In 1999 up to 2007, Gani Adams emerged as factional leader of O’odua People’s Congress, which in itself came about from the injustice of the annulment of the June 12 election that would have propped up Abiola as president. Gani Adams, barely educated, was indulged by even the Yoruba intelligentsia and commoners alike. During his reign as OPC factional leader, people were killed and maimed, non-Yoruba communities were sacked and or given orders to leave Yorub a land until then President Olusegun Obasanjo pronounced him an outlaw and called him to order.The man went into hibernation and was still a media sensation anyway. In October 2017, the Aalafin of Oyo, Oba Lamidi Adeyemi conferred on Adams the title of a warrior and defender of Yoruba race, the Are Ona Kakanfo. The acceptance of the erstwhile OPC leader as the new Are-Ona Kakanfo showed the Yoruba were in agreement, despite the past atrocities committed under Adams’s leadership in OPC. The rest as they say, is history, even as I hold the view that right-thinking Yoruba did not support those violent attacks unleashed by the factional OPC under Gani Adams’s leadership.


Enter Nnamdi Kanu, someone you can describe as a nobody holed up somewhere in the UK eking out a difficult living. He amplified Igbo’s secessionist streak and before you know it, he became a Biafra activist and leader of Indigenous People of Biafra (IPOB), using his UK Radio Biafra to propagate hate and bigotry. I do not know why the Nigerian government showed so much interest in Kanu to the extent of prosecuting him. Personally, I’d say he is just a rabble rouser of no consequence, that should never have been taken seriously by the Nigerian government because he is in no position to speak for the Igbo.

However, the more the Nigerian government engaged him, the more his support base grew, and the more clear-headed Igbo are made to feel guilty by association. Now he has a place in the history books.

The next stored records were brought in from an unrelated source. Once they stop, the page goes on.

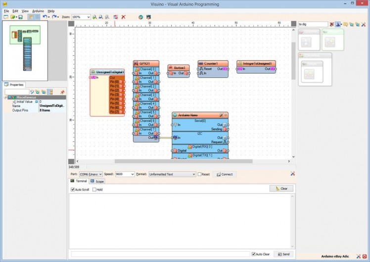Click the Send button
This screenshot has height=262, width=370.
click(x=283, y=254)
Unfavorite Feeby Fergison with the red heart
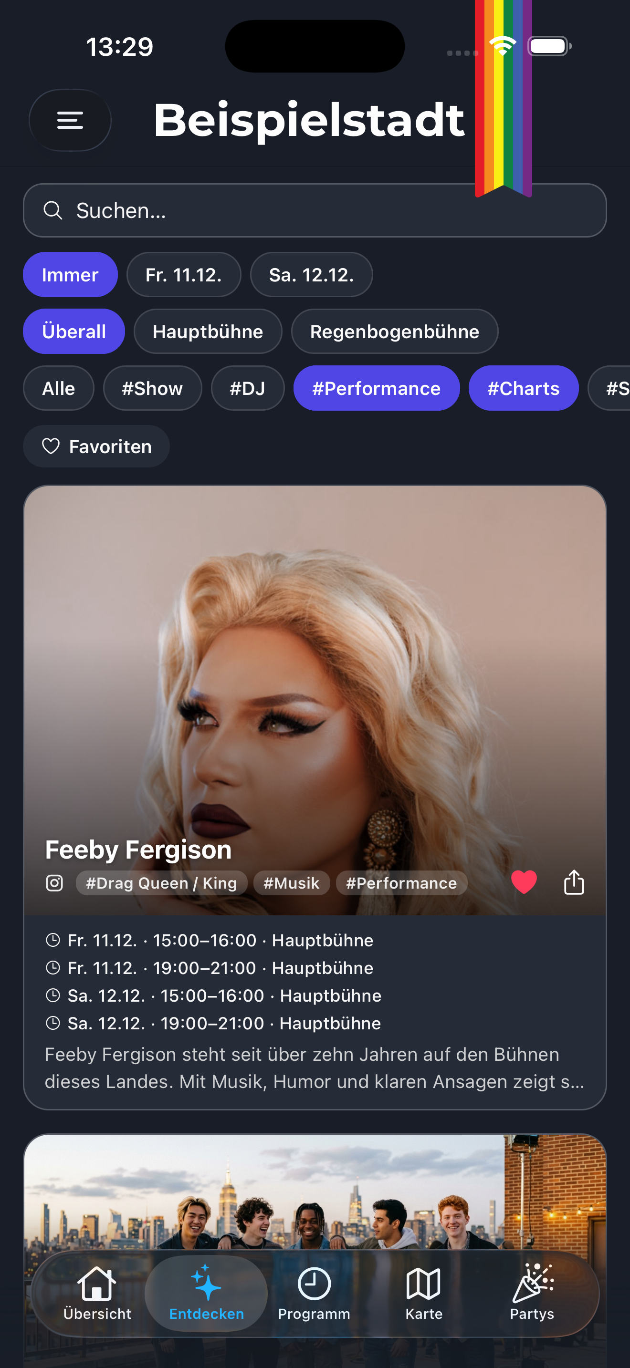The height and width of the screenshot is (1368, 630). click(x=524, y=883)
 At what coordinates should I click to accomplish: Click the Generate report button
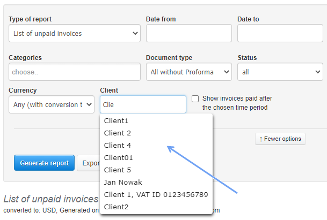[44, 163]
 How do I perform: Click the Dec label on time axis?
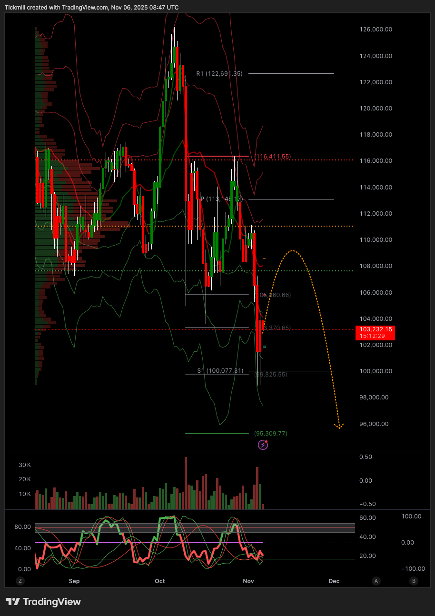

When in 2019, the issue of RUGA was heating up the polity, a northern pressure group by the name Coalition of Northern Group emerged, speaking for herders and supporting RUGA settlements across the country. The group’s spokesman, Abdulaziz Suleiman in a press statement reminded the nation that “so long as the Fulani will not be allowed to enjoy their citizens’ right of living and flourishing in any part of this country including the South, no one should expect us to allow any Southerner to enjoy the same in Nigeria”. Well, I know Abdulaziz Suleiman very well as a colleague in Trust back then and did not know him to be lethal. I just knew he was bluffing, but the rest of the country panicked. By the time some abracadabra went on in the background, the group rescinded their so called one-month quit notice to Southerners. Neither Igboho, Abdulaziz nor their groups would have been an issue if we are not in an era when criminals, gang leaders, thugs, cultists and streetwise people wield so much power at the expense and detriment of the people. Ultimately these people are seen as defenders of their people and are glorified.

These so-called liberators, freedom fighters or warlords are succeeding in the absence of national cohesion and unifying leadership. It is not too late to work towards national integration and true national unity.

At the heart of the current phase of the internal conflicts in Nigeria is the settler/indigene distinction that has fueled most of the ethno-religious crisis in many parts of the country.
It is time to replace indigeneship with citizenship and substitute place of birth with state of origin in the demographic description of Nigerians every where in the country.These will make everywhere home for every Nigerian.

If we can manage our diversities well, the fault lines of region, religion or ethnicity will be blurred such that ethnic warlords will become irrelevant. The things that bind us are more genuine and germane than the crises, crimes and controversies that continually divide us.